𝘾 𝙃 𝘼 𝙋 𝙏 𝙀 𝙍 𝙏 𝙀 𝙉

25 4 2
                                    

Spider

Ups! Ten obraz nie jest zgodny z naszymi wytycznymi. Aby kontynuować, spróbuj go usunąć lub użyć innego.

Spider

Dostaliśmy się do osady Ta'unui.
Pieprzony rekombinant mojego ojca, zaczął odstawiać jakąś demolkę.
Nie mogłem na to patrzeć.

—Szukajcie broni, interkomów i elektroniki.- rozkazał swoim żołnierzom.

—Klękaj.- warknęła Z Dog.- Ty też. Widzisz to?- pokazała jednej z Na'vi urządzenie, które kopie prądem.

—Nie ziemię. Milcz.- warknął, jakiś kolejny żołnierzyk.

Tsray alahe... fìtutan... ayoe omum po mì fayspono. Fìtseng srak?- mówił ojczulek w stronę Tsahìk, kompletnie się jąkając.

—Ayoe olo' aketeng nìwotx, lu dampayftu. Fìtutan a rììrmì ftu na'rìng. Aynga ke zau fìtseng kawkrr.- odezwał się Wódz, klanu morskiego.

—Co on gada?- zapytał mnie ojczulek.

—Nie widzieli go.- odparłem, lekko zestresowany.- To jest lud morza, ludu lasu tu nie ma.

—Nie łyknę tego.- oznajmił.- Set tslam oeti srak?- zapytał ich znowu.

Kehe.- odpowiedział Olo'eyktan.- Pori do new fìtutanti rivun, zene ftu.

—Na'rìng ke ayspono.- odezwała się Tsahìk.

Mawey.- odpowiedziałem.- Oni nic nie wiedzą.- zwróciłem się w stronę Quaritcha.

—Zastrzelić mi to zwierzę.- rozkazał Lyle'owi.

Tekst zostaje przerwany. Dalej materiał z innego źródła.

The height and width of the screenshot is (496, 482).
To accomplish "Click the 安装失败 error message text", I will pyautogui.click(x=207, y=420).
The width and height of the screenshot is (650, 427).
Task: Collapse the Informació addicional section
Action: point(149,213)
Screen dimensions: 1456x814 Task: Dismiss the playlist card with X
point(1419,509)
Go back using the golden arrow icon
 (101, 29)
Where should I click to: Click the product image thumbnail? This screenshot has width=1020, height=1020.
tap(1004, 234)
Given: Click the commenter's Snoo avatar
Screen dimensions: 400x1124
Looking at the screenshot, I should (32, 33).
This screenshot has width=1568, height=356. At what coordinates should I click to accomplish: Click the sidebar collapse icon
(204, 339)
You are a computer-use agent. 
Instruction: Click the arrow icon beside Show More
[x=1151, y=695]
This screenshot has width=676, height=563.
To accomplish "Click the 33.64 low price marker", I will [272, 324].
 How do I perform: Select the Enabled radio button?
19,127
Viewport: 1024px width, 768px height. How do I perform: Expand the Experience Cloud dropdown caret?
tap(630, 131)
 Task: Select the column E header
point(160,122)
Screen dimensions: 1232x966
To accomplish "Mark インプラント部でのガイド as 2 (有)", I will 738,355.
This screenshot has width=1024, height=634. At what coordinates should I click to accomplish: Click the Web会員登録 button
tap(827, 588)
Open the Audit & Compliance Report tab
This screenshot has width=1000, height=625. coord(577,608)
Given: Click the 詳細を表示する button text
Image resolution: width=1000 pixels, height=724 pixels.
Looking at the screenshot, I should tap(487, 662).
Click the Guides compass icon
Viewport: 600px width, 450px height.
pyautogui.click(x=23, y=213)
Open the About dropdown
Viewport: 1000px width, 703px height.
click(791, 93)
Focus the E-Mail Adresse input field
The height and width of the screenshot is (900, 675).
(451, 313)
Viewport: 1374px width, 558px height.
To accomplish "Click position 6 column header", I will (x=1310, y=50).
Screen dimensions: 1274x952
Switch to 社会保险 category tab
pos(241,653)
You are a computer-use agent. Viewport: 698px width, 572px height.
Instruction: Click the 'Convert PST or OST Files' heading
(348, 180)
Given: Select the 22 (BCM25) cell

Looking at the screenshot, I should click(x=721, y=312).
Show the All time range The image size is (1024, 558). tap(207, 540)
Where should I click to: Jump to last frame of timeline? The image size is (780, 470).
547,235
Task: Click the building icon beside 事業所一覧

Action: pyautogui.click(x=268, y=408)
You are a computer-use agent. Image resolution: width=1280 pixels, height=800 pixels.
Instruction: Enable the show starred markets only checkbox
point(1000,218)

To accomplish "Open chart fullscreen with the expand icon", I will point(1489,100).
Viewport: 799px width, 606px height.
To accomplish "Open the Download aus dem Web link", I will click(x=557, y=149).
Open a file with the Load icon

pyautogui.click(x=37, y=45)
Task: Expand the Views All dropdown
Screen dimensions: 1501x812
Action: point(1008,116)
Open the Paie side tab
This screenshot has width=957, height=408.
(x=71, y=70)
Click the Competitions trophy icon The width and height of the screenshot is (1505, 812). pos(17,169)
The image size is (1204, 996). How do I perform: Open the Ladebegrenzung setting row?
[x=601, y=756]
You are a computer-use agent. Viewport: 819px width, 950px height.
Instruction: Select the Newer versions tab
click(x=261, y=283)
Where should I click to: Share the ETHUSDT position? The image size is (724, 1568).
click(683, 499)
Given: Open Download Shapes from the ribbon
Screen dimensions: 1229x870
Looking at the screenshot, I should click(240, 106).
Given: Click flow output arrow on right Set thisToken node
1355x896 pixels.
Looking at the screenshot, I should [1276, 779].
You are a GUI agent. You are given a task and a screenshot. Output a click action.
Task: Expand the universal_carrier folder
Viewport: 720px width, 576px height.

Facet kilka razy, strzelił do zwierzęcia.
Serce mnie zakuło.

—Co ty wyprawiasz?!- wykrzyczałem.

—Kempe si nga?!- wykrzyczała, zmartwiona Tsahìk.

Mawey, mawey.- starałem się ich uspokoić.

—Odzyskałeś słuch?- zapytał Quaritch, trzymając Olo'eyktana za głowę.- Widzisz, co ja tym mogę? Fìtutan, Jake Sully! Toruk Makto!

Polde po san ke shawm!- krzyknęła Tsahìk.

—Ucisz ją!- warknął Quaritch.

—Leżeć.- warknął Lyle, rzucając Tsahìk twarzą w piach.

—Przestań!- krzyknąłem, nie mogąc dłużej tego wszystkiego znieść.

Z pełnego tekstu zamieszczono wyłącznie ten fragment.